Reproduce the rows below, swapping "Database" for "Catalog" and keeping everything else the same. Omit the pictures from your answer.

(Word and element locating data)
==*==

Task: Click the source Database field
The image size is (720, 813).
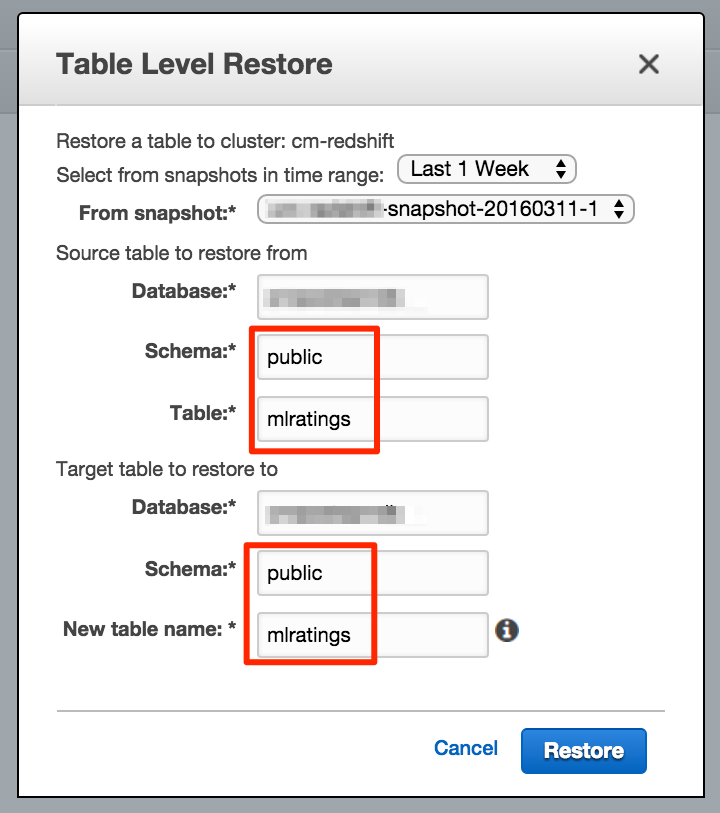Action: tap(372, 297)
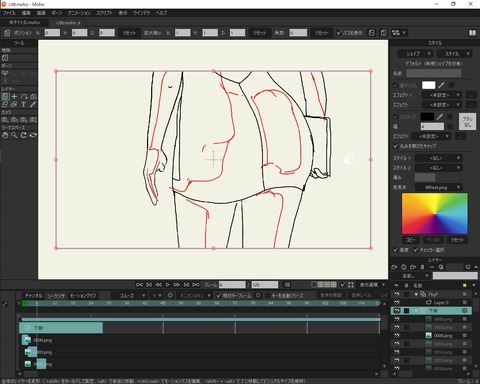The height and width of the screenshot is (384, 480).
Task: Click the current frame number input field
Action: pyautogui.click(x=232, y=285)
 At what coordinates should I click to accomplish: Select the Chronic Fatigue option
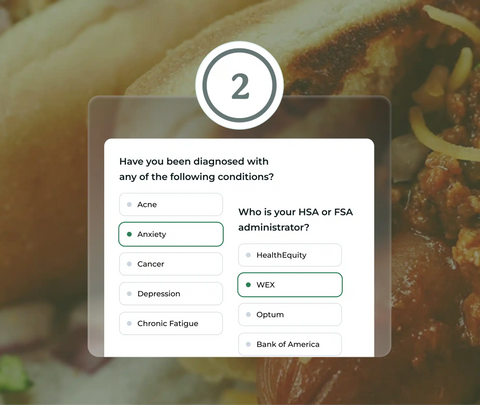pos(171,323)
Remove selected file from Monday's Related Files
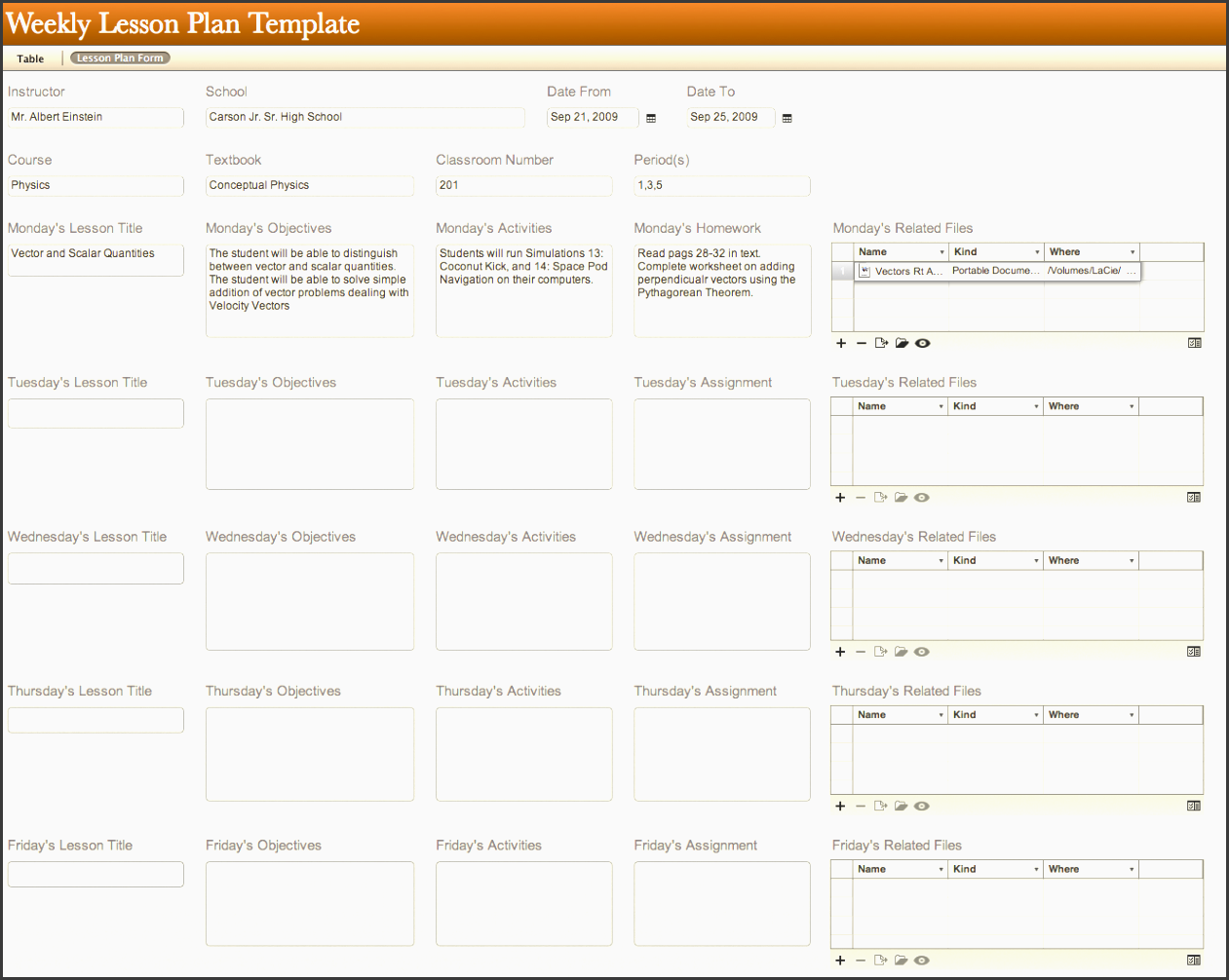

==*==

Solution:
Task: Click the source Catalog field
The image size is (720, 813).
Action: tap(372, 297)
The height and width of the screenshot is (384, 480).
Task: Click the current frame number input field
Action: pyautogui.click(x=232, y=285)
 At what coordinates should I click to accomplish: Select the Chronic Fatigue option
pos(171,323)
Remove selected file from Monday's Related Files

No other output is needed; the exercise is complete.